## Exercise brief
Print the records below exactly, leaving out nothing.
Given data below:
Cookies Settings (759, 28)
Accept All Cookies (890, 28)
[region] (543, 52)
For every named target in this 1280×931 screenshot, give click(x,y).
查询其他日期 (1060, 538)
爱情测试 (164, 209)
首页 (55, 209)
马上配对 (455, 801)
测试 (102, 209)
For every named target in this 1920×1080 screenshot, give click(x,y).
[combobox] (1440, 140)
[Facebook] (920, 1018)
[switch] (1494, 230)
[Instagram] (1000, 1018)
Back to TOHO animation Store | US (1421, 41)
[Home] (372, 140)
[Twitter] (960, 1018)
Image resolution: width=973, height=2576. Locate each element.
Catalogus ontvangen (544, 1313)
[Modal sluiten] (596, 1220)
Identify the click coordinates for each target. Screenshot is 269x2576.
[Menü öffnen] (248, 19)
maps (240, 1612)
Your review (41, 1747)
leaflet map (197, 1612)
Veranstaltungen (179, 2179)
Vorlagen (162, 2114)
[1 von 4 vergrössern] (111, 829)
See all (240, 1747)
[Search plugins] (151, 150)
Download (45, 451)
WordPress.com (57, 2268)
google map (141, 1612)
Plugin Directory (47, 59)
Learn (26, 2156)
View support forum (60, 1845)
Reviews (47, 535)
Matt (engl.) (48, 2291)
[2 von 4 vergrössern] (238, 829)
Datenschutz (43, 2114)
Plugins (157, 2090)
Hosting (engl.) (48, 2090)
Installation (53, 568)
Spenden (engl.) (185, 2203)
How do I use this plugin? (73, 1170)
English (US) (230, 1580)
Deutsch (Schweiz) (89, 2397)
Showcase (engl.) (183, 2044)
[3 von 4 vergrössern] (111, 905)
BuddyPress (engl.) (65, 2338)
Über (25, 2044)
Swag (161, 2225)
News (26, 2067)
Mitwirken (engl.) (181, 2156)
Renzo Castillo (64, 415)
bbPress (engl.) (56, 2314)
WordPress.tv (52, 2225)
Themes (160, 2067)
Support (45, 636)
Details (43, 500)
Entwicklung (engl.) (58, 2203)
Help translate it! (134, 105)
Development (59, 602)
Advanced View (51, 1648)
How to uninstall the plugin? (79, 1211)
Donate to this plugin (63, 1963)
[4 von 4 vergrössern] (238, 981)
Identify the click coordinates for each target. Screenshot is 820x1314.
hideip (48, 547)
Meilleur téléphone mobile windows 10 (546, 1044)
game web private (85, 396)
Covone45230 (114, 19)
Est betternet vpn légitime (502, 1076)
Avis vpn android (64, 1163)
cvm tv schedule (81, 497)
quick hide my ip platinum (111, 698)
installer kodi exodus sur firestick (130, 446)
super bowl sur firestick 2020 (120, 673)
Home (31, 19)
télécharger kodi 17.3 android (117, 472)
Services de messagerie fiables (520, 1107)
End of Given data.
## Your solution
Cookies Settings (759, 28)
Accept All Cookies (890, 28)
[region] (543, 52)
For every named target in this 1280×931 screenshot, give click(x,y).
查询其他日期 (1060, 538)
爱情测试 (164, 209)
首页 (55, 209)
马上配对 (455, 801)
测试 (102, 209)
For every named target in this 1920×1080 screenshot, give click(x,y).
[combobox] (1440, 140)
[Facebook] (920, 1018)
[switch] (1494, 230)
[Instagram] (1000, 1018)
Back to TOHO animation Store | US (1421, 41)
[Home] (372, 140)
[Twitter] (960, 1018)
Image resolution: width=973, height=2576. Locate each element.
Catalogus ontvangen (544, 1313)
[Modal sluiten] (596, 1220)
Identify the click coordinates for each target. Screenshot is 269x2576.
[Menü öffnen] (248, 19)
maps (240, 1612)
Your review (41, 1747)
leaflet map (197, 1612)
Veranstaltungen (179, 2179)
Vorlagen (162, 2114)
[1 von 4 vergrössern] (111, 829)
See all (240, 1747)
[Search plugins] (151, 150)
Download (45, 451)
WordPress.com (57, 2268)
google map (141, 1612)
Plugin Directory (47, 59)
Learn (26, 2156)
View support forum (60, 1845)
Reviews (47, 535)
Matt (engl.) (48, 2291)
[2 von 4 vergrössern] (238, 829)
Datenschutz (43, 2114)
Plugins (157, 2090)
Hosting (engl.) (48, 2090)
Installation (53, 568)
Spenden (engl.) (185, 2203)
How do I use this plugin? (73, 1170)
English (US) (230, 1580)
Deutsch (Schweiz) (89, 2397)
Showcase (engl.) (183, 2044)
[3 von 4 vergrössern] (111, 905)
BuddyPress (engl.) (65, 2338)
Über (25, 2044)
Swag (161, 2225)
News (26, 2067)
Mitwirken (engl.) (181, 2156)
Renzo Castillo (64, 415)
bbPress (engl.) (56, 2314)
WordPress.tv (52, 2225)
Themes (160, 2067)
Support (45, 636)
Details (43, 500)
Entwicklung (engl.) (58, 2203)
Help translate it! (134, 105)
Development (59, 602)
Advanced View (51, 1648)
How to uninstall the plugin? (79, 1211)
Donate to this plugin (63, 1963)
[4 von 4 vergrössern] (238, 981)
Identify the click coordinates for each target. Screenshot is 820x1314.
hideip (48, 547)
Meilleur téléphone mobile windows 10 (546, 1044)
game web private (85, 396)
Covone45230 (114, 19)
Est betternet vpn légitime (502, 1076)
Avis vpn android (64, 1163)
cvm tv schedule (81, 497)
quick hide my ip platinum (111, 698)
installer kodi exodus sur firestick (130, 446)
super bowl sur firestick 2020 (120, 673)
Home (31, 19)
télécharger kodi 17.3 android (117, 472)
Services de messagerie fiables (520, 1107)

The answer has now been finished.